[Collected data entries]
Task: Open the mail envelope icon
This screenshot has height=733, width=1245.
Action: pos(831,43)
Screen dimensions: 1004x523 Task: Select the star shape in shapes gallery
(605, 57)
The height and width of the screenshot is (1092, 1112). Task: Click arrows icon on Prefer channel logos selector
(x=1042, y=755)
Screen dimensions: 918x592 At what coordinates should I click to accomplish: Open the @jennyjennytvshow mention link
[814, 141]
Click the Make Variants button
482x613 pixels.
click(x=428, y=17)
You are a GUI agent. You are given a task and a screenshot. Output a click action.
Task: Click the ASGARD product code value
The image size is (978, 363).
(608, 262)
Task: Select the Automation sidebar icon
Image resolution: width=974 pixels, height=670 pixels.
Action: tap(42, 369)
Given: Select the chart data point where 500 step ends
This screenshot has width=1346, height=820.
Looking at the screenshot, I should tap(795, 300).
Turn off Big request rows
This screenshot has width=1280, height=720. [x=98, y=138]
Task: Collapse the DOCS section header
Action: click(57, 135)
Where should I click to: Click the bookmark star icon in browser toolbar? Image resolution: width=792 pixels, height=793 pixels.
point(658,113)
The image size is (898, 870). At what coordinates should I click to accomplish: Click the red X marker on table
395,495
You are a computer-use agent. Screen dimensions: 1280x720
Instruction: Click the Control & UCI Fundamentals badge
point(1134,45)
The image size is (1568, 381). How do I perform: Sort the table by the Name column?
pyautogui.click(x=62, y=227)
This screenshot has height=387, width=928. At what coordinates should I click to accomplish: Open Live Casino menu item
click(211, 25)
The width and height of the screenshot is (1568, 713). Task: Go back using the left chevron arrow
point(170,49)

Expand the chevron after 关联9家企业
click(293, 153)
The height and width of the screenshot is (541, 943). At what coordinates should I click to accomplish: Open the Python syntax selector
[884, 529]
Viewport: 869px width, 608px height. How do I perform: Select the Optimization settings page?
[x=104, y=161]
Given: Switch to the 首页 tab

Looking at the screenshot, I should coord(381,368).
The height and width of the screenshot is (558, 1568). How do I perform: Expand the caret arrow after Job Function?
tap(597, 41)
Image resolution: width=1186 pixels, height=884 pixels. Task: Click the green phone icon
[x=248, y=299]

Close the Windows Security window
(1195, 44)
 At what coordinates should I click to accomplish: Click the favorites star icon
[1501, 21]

◆ Task instructions
From the line that contains "Image resolution: width=1186" down to the final line of the entries, print every line exactly as it is, and only those lines.

◆ Result of this exercise
Image resolution: width=1186 pixels, height=884 pixels. Task: Click the green phone icon
[x=248, y=299]

Close the Windows Security window
(1195, 44)
 At what coordinates should I click to accomplish: Click the favorites star icon
[1501, 21]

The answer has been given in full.